### Instruction 1
In the forum thread about building a custom Tika library, which two dependencies does the reply say the transitive xml-apis dependency comes through?
### Instruction 2
Say whether each statement agrees with the forum thread about building a custom Tika library, answering yes or no and quoting the deciding words. (a) The original poster was using the Tika 0.3 standalone jar. (b) The error occurs when the AutoDetectParser object is created. (c) The reply proposes handling the problem better in Tika 0.5.

### Reading text
■ ■ ■ ■ ■

You are viewing a plain text version of this content. The canonical link for it is here.
Posted to user@tika.apache.org by LAA <la...@gmail.com> on 2009/05/24 22:58:53 UTC

building a custom tika library

Hi!

I'm trying to use Tika in my Eclipse RCP application which has a Lucene
search implemented. I am using the tika 0.3-standalone.jar, built using the
default maven build in the download from apache.org
I encounter a problem when I run the code:
{.....
                    ContentHandler textHandler = new BodyContentHandler();
                    Metadata metadata = new Metadata();
                    metadata.add(Metadata.RESOURCE_NAME_KEY, f.getName());
                    AutoDetectParser parser = new AutoDetectParser();

                    parser.parse(istream, textHandler, metadata); //get
error here: java.lang.LinkageError
.....}

I get an error in the parser.parse(istream, textHandler, metadata) because
my application, which is dependent on java 1.6 uses the
org.xml.sax.ContentHandler found in java 1.6, while the internals of Tika
uses the ContentHandler found in the standalone tika jar:

here's the error:

java.lang.LinkageError: loader constraint violation: when resolving method
"org.apache.tika.parser.AutoDetectParser.parse(Ljava/io/InputStream;Lorg/xml/sax/ContentHandler;Lorg/apache/tika/metadata/Metadata;)V"
the class loader (instance of
org/eclipse/osgi/internal/baseadaptor/DefaultClassLoader) of the current
class, no/telenor/services/search/logic/CreateTikaIndex, and the class
loader (instance of
org/eclipse/osgi/internal/baseadaptor/DefaultClassLoader) for resolved
class, org/apache/tika/parser/AutoDetectParser, have different Class objects
for the type org/xml/sax/ContentHandler used in the signature


Anyone know how to build tika without including the org.xml..... in the
build? is it not a little redundant to include this in the build since it is
already present in java?

hope someone can answer!

best regards!
LAA

Re: building a custom tika library

Posted by Jukka Zitting <ju...@gmail.com>.
Hi,

On Sun, May 24, 2009 at 10:58 PM, LAA <la...@gmail.com> wrote:
> Anyone know how to build tika without including the org.xml..... in the
> build? is it not a little redundant to include this in the build since it is
> already present in java?

The extra XML classes are coming from the transitive xml-apis
dependency through poi-ooxml and dom4j. You could work around the
issue for now by adding an exclusion rule for xml-apis in the pom.xml
file before building the standalone jar.

Going forward, I think we should handle this better in Tika 0.4. Can
you file a Jira issue for that?

BR,

Jukka Zitting

■ ■ ■ ■ ■

### Supplied data
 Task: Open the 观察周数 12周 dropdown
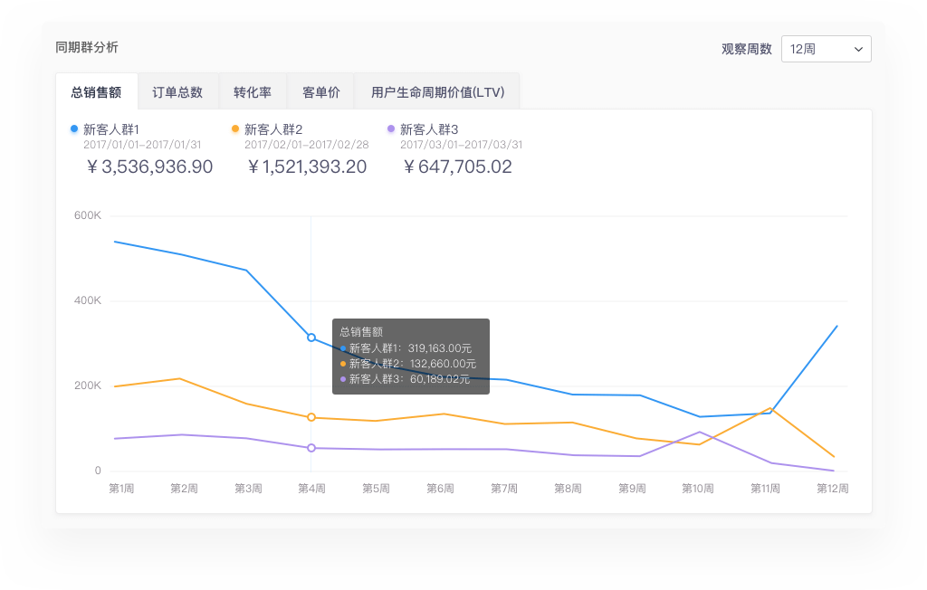[825, 49]
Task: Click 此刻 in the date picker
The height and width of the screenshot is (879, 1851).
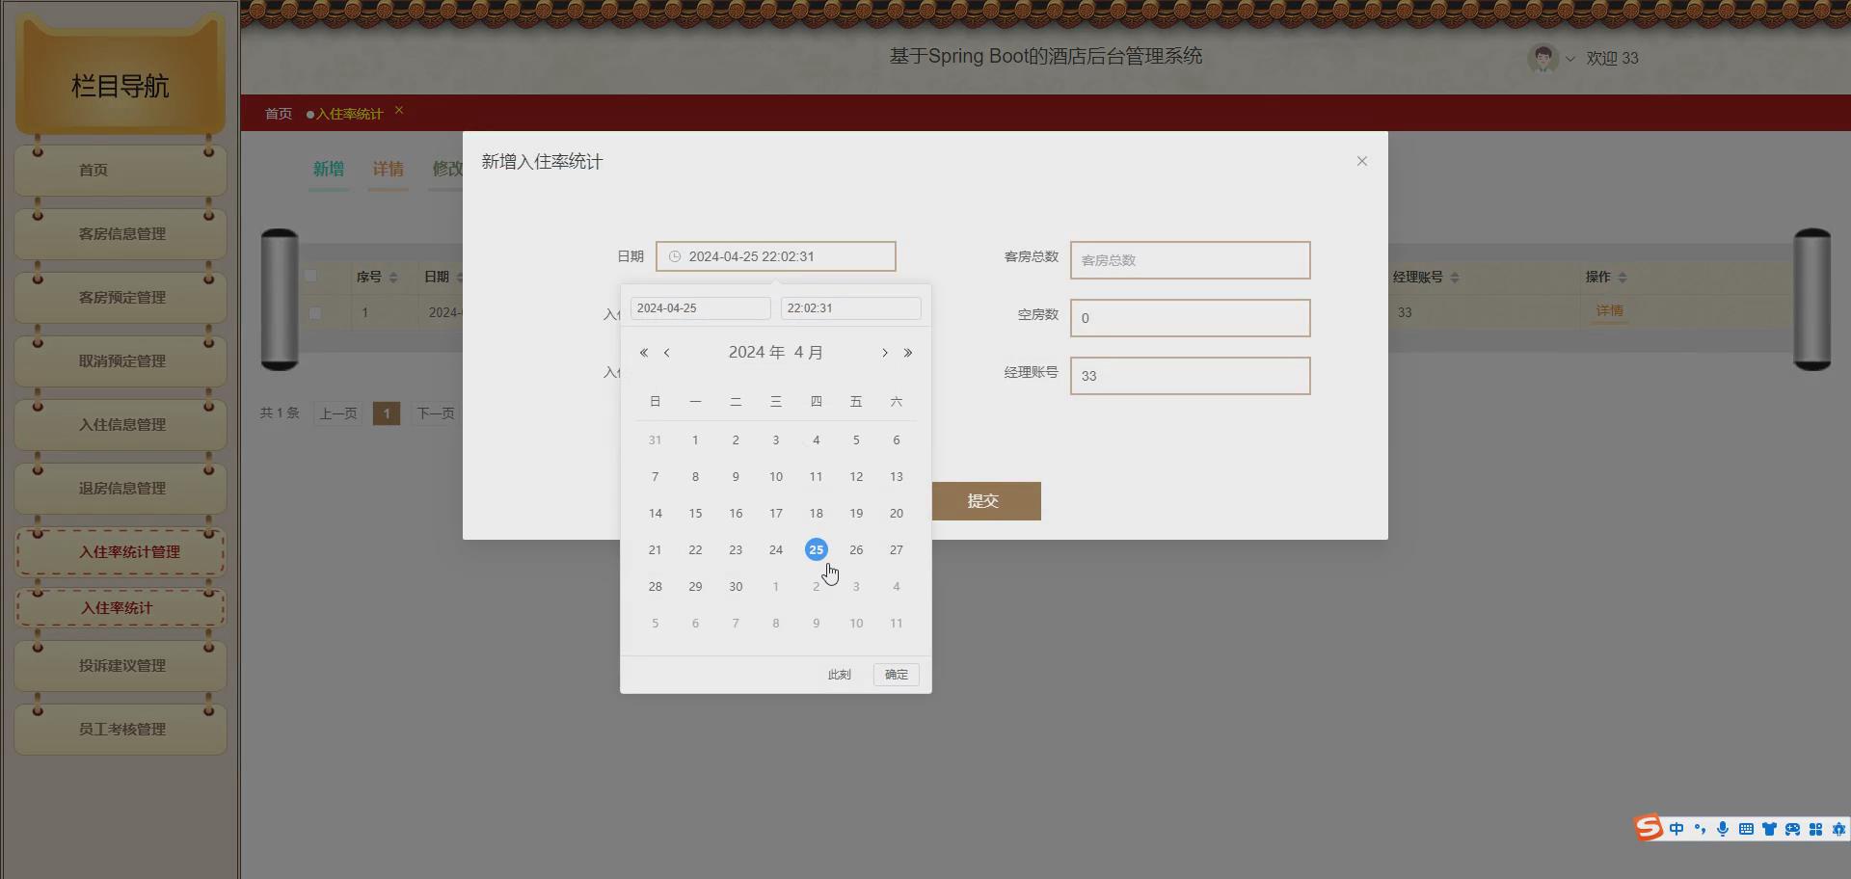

■ ■ ■ ■ ■

### Full solution 1
poi-ooxml and dom4j

### Full solution 2
(a) Yes: "I am using the tika 0.3-standalone.jar"
(b) No: "I get an error in the parser.parse(istream, textHandler, metadata)"
(c) No: "I think we should handle this better in Tika 0.4"